--- The data ---

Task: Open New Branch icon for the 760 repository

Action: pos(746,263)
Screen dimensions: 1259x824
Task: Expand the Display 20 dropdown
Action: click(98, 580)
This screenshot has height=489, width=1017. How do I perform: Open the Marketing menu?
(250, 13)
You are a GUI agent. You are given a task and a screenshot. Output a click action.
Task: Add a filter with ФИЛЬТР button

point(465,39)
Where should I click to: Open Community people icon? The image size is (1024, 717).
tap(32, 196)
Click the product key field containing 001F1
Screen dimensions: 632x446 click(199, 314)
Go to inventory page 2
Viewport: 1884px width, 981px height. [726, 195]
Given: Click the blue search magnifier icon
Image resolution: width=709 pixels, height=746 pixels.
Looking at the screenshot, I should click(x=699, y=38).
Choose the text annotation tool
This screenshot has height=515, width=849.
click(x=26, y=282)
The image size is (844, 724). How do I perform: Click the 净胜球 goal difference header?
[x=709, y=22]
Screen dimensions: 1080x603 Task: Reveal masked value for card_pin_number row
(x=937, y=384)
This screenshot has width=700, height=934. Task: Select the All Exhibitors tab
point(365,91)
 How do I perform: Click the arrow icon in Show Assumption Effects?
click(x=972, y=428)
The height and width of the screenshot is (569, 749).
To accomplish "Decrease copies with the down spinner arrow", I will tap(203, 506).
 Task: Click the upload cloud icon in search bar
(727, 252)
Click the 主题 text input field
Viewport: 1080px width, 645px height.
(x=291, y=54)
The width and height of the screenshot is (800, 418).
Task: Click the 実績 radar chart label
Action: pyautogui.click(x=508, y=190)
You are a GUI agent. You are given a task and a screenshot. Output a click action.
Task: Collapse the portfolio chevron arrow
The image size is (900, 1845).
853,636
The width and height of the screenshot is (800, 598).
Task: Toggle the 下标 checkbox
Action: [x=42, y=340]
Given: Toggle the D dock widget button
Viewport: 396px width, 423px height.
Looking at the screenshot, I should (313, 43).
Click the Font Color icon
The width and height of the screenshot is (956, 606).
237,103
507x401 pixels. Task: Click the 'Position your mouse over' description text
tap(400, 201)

---

[To do]
Retype all of the records above, word for word.

[Output]
Task: Open New Branch icon for the 760 repository

Action: pos(746,263)
Screen dimensions: 1259x824
Task: Expand the Display 20 dropdown
Action: click(98, 580)
This screenshot has height=489, width=1017. How do I perform: Open the Marketing menu?
(250, 13)
You are a GUI agent. You are given a task and a screenshot. Output a click action.
Task: Add a filter with ФИЛЬТР button

point(465,39)
Where should I click to: Open Community people icon? The image size is (1024, 717).
tap(32, 196)
Click the product key field containing 001F1
Screen dimensions: 632x446 click(199, 314)
Go to inventory page 2
Viewport: 1884px width, 981px height. [726, 195]
Given: Click the blue search magnifier icon
Image resolution: width=709 pixels, height=746 pixels.
Looking at the screenshot, I should click(x=699, y=38).
Choose the text annotation tool
This screenshot has height=515, width=849.
click(x=26, y=282)
The image size is (844, 724). How do I perform: Click the 净胜球 goal difference header?
[x=709, y=22]
Screen dimensions: 1080x603 Task: Reveal masked value for card_pin_number row
(x=937, y=384)
This screenshot has width=700, height=934. Task: Select the All Exhibitors tab
point(365,91)
 How do I perform: Click the arrow icon in Show Assumption Effects?
click(x=972, y=428)
The height and width of the screenshot is (569, 749).
To accomplish "Decrease copies with the down spinner arrow", I will tap(203, 506).
 Task: Click the upload cloud icon in search bar
(727, 252)
Click the 主题 text input field
Viewport: 1080px width, 645px height.
(x=291, y=54)
The width and height of the screenshot is (800, 418).
Task: Click the 実績 radar chart label
Action: pyautogui.click(x=508, y=190)
You are a GUI agent. You are given a task and a screenshot. Output a click action.
Task: Collapse the portfolio chevron arrow
The image size is (900, 1845).
853,636
The width and height of the screenshot is (800, 598).
Task: Toggle the 下标 checkbox
Action: [x=42, y=340]
Given: Toggle the D dock widget button
Viewport: 396px width, 423px height.
Looking at the screenshot, I should (313, 43).
Click the Font Color icon
The width and height of the screenshot is (956, 606).
237,103
507x401 pixels. Task: Click the 'Position your mouse over' description text
tap(400, 201)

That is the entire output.